Rather than work directly with hyperdoctrines, we prefer to work with their presentations, i.e., first-order theories. Given a multi-sorted relational first-order theory $\mathcal {T}$ in a language $\mathcal {L}$ , a hyperdoctrine may be constructed whose objects are the sorts and whose predicates are the $\mathcal {T}$ -provable equivalence classes of formulas. Constructing a category from this hyperdoctrine as above yields the syntactic category ${\langle }{\mathcal {L} \mid \mathcal {T}}{\rangle }$ of the theory $\mathcal {T}$ , which is the category “presented” by $(\mathcal {L}, \mathcal {T})$ in terms of objects (the sorts), subobjects (relation symbols in $\mathcal {L}$ ), and relations between subobjects (axioms of $\mathcal {T}$ ) (see [Reference Makkai and Reyes23, Chapter 8], [Reference Johnstone17, Section D1.3]). We will give in Section 5 in some detail the one-step construction (bypassing hyperdoctrines) of syntactic categories for theories presenting $\kappa $ -complete Boolean $\kappa $ -extensive categories. One reason for our level of detail is that the fragment of first-order logic whose theories present such categories does not appear to have been well-studied, and involves some technical complications: the fragment consists of formulas in the $\kappa $ -ary infinitary first-order logic $\mathcal {L}_{\kappa \kappa }$ (with $\kappa $ -ary quantifiers and $\bigwedge , \bigvee $ ) which are “almost quantifier-free” in that $\forall $ does not appear, and every $\exists $ that appears is already provably unique modulo the theory. (This “provably unique $\exists $ ” is familiar in categorical logic from finite-limit logic or Cartesian logic, the fragment of $\mathcal {L}_{\omega \omega }$ used to present finitely complete categories; see [Reference Johnstone17, Definition D1.3.4].)

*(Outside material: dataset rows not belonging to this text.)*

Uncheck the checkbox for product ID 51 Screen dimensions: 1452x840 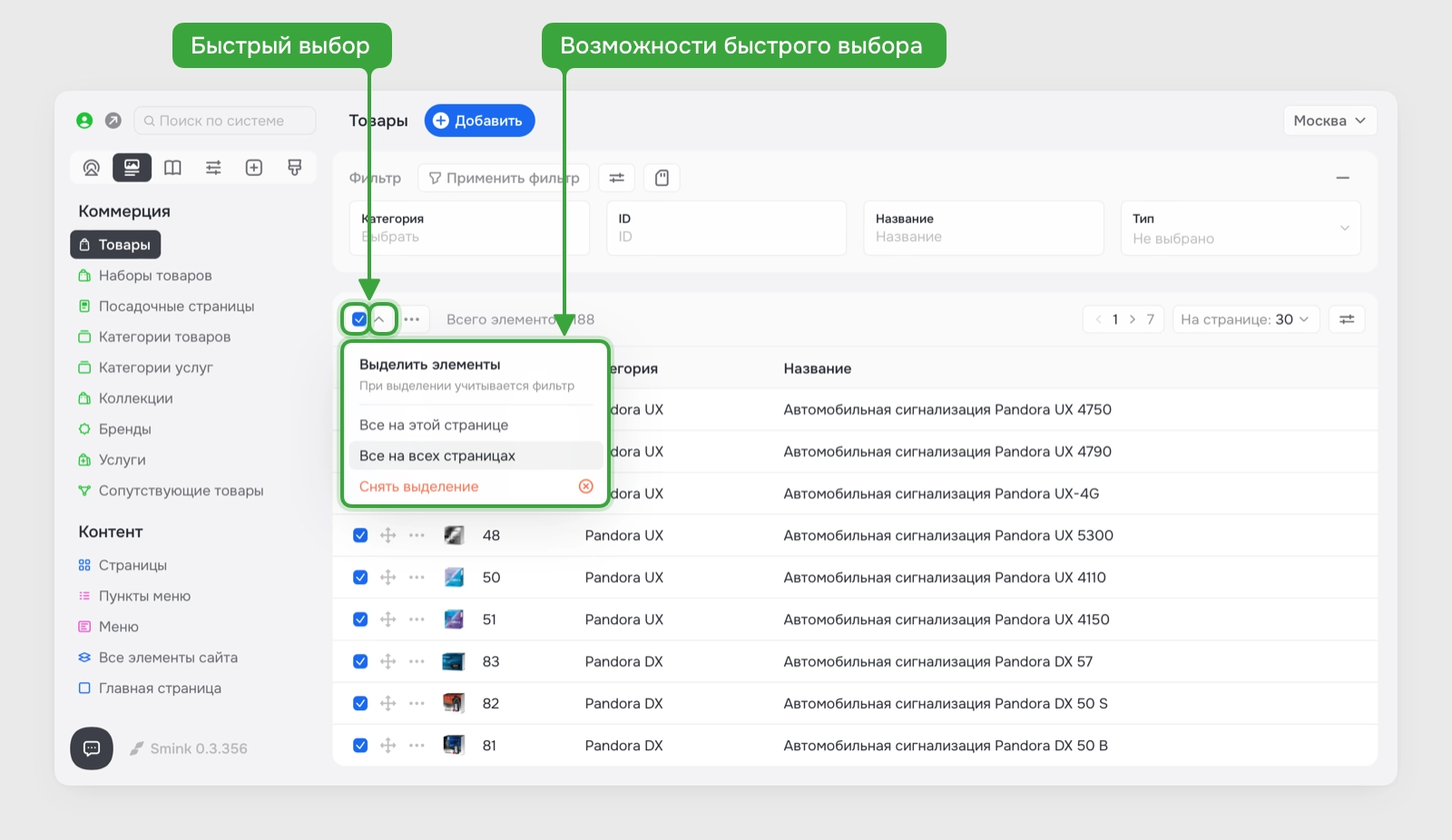point(360,620)
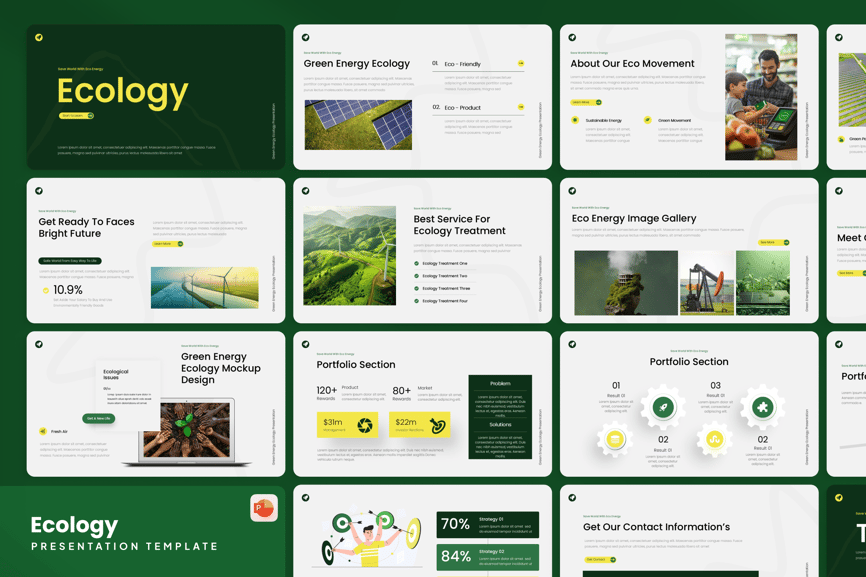The width and height of the screenshot is (866, 577).
Task: Click the See More button in Image Gallery
Action: pos(773,242)

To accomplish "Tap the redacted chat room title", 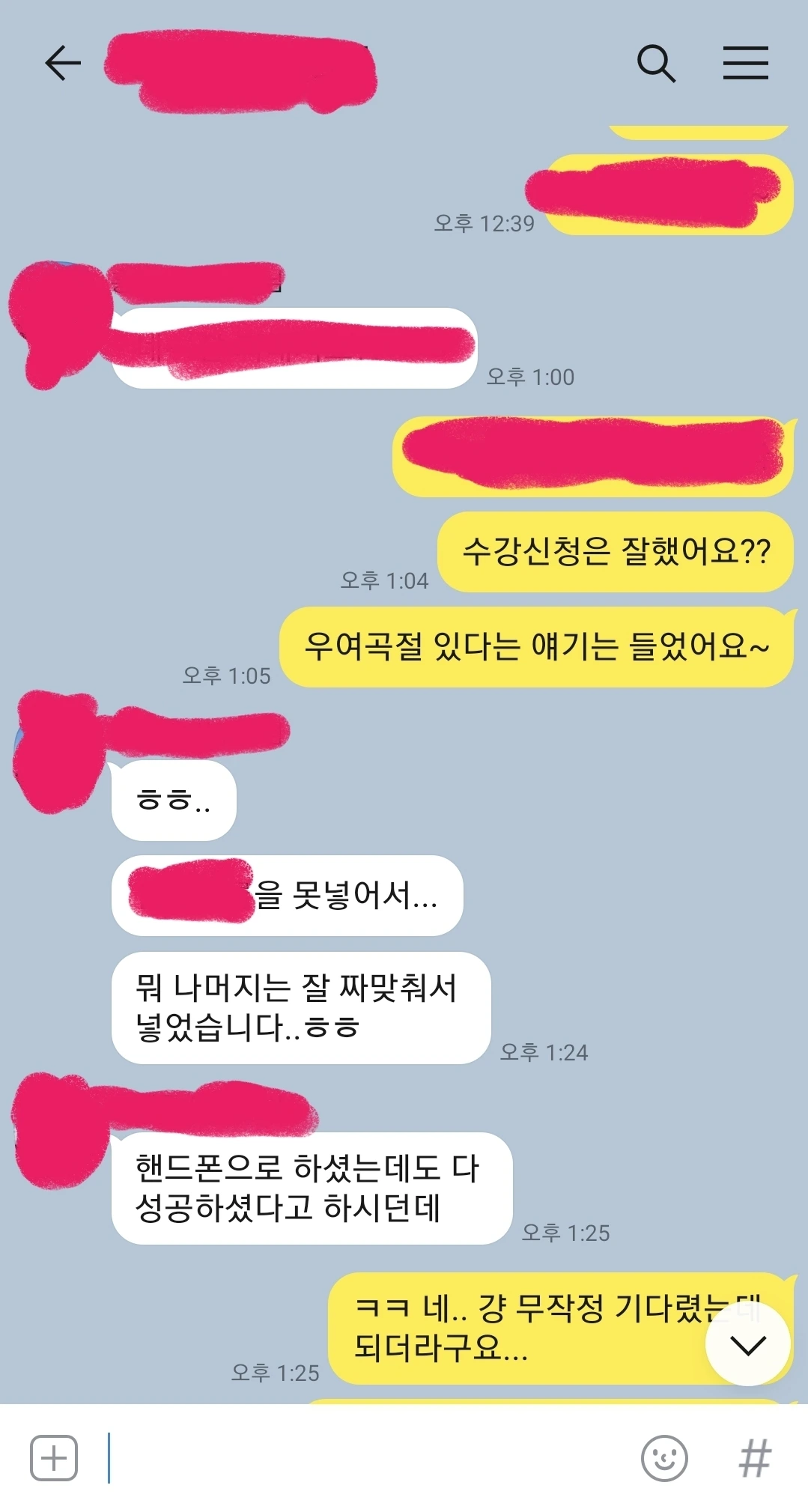I will pyautogui.click(x=240, y=72).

The method of proof of Theorem 1.2 will be to show that $\kappa \mathsf {Bool}_{\kappa }^{\mathrm {op}}$ is presented by a “trivial” theory axiomatizing structure automatically present in every $\kappa $ -complete Boolean $\kappa $ -extensive category. That is, we show that $\kappa \mathsf {Bool}_{\kappa }^{\mathrm {op}}$ is equivalent to the syntactic category of such a theory. This will be easy for the part of the syntactic category consisting of quantifier-free formulas. So the main difficulty will be to show that the “provably unique $\exists $ ” quantifier can be provably eliminated from formulas. In terms of $\mathsf {SBor}$ , this amounts to showing that an injective Borel image can be “algebraically witnessed”; thus the key to the proof will be an analysis of the algebraic content of the proof of the Lusin–Suslin theorem and its $\kappa $ -ary analog (see Remark 3.6 and Lemma 5.8).

1.1 Connections with other work

Abstract characterizations of various categories of topological spaces are known. It is folklore that the category of Stone spaces is the pro-completion of the category of finite sets (see [Reference Johnstone16, Ch. VI Theorem 2.3]). In [Reference Marra and Reggio24], a characterization is given of the category of compact Hausdorff spaces.

Recently, there have been efforts to formulate a synthetic descriptive set theory (see [Reference Pauly and de Brecht25]). The goal of such a program is to uniformly recover key notions and results from several known versions of descriptive set theory (classical, effective, and generalized to other kinds of spaces, e.g., [Reference Selivanov26]) in an abstract manner from the relevant categories of spaces, thereby providing an explanation for the informal analogies between these theories. Theorem 1.1 shows that in the boldface, purely Borel context (without any topology), we have a complete answer as to how much categorical structure and axioms are required to fully recover the classical theory in the form of $\mathsf {SBor}$ . Moreover, the recovery here takes the satisfying form of a universal property uniquely characterizing $\mathsf {SBor}$ among all possible “models” of these axioms.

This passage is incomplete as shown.